The study by Alex Sigal and colleagues tested two coronavirus variants (alpha and beta) for their ability to transmit from cell to cell and investigated whether this mode of transmission was sensitive to antibody neutralisation. The alpha variant (first identified in the UK) is sensitive to antibodies, and the beta variant (first identified in South Africa) is less sensitive to these antibodies.
The Sigal study, which is yet to be published in a scientific journal, revealed that cell-to-cell transmission with both variants successfully evaded antibody neutralisation. This shows that when the virus takes hold, it will be more difficult to eliminate in cells that can fuse with each other.
Viruses have coexisted with humans and animals for millennia, so they have evolved tricks to avoid being recognised by our immune system. Such an immune evasion strategy is the direct transmission from cell to cell, which doesn’t always require cell fusion.
It is also possible for viruses to travel to their next host cells by exploiting tight associations between neighbouring cells that shield them from antibodies. It is reasonable to assume that antibodies are most effective at preventing entry into the host cell and less effective in parts of the body where the infection is already established.
Does this mean that our vaccines will be ineffective against viruses that move directly from cell to cell? Luckily, our immune system has also evolved alongside viruses, and we have learned to build defences that work in many ways.
Not the only line of defence
T cells are white blood cells that, following vaccination or infection, are trained to recognise and kill infected cells. They don’t rely on recognising free-floating virus, so cell-to-cell transmission does not reduce their ability to seek and destroy viral factories. Like cells capable of producing antibodies, T cells can remember a previous infection and act rapidly when the same virus comes along again.

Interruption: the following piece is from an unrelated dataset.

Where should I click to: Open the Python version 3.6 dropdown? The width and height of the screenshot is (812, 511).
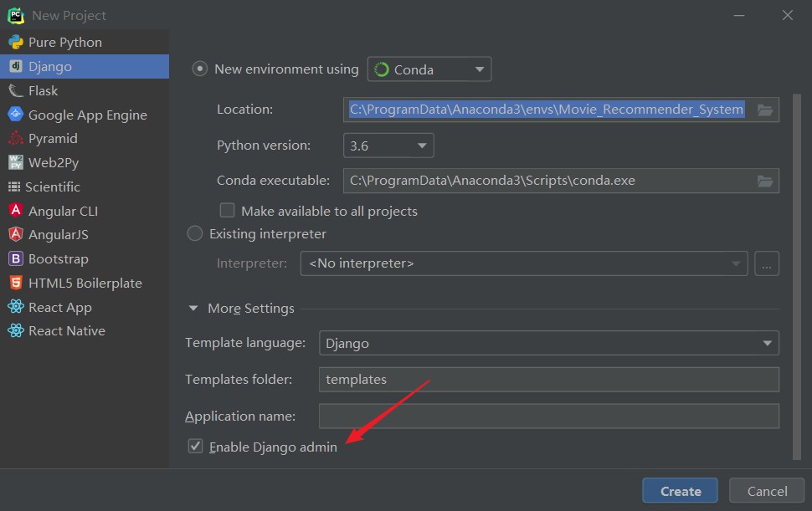(x=388, y=146)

It’s not wise to put all your eggs in one basket, which is why vaccines induce both antibodies and virus-specific T cells. Antibodies bind to viruses either before they enter our cells or after the release of new viruses following infection. T cells act to reduce fertile cell hosts for virus replication, until the infection is eliminated. Many other cells (with no immunological memory) also work together to eradicate the virus from the body completely.
What happens in those of us that may have older or dysfunctional parts of our immune system? Coronavirus infection is usually controlled within two weeks in most young, healthy adults and children. In people with dysfunctional T cell responses, cell-to-cell transmission could hinder neutralising antibodies and hence prolong the infection. Persistent infection increases opportunities for viruses to mutate and better adapt their lifecycle to our bodies, leading to the potential emergence of variants of concern.
We don’t need to worry about cell-to-cell transmission disabling our vaccines, but it is important to understand how a virus spreads so that we can target it more effectively. A few years ago my colleagues and I showed that the hepatitis C virus transmits from cell to cell in the presence of neutralising antibodies. This hasn’t stopped scientists from developing highly successful antivirals that can cure people who had been infected with hepatitis C for decades.
With effective vaccines and antivirals, we can aim to eradicate viruses that don’t integrate their genomes with our own (such as SARS-CoV-2) from human populations as we have done before. Broad resistance to infection in humans achieved by vaccination if we all work together means that if the same virus jumps again from animal hosts, its transmission journey in people would be very short. The latest technologies that enable quick vaccine updates can ensure effective control against emerging variants.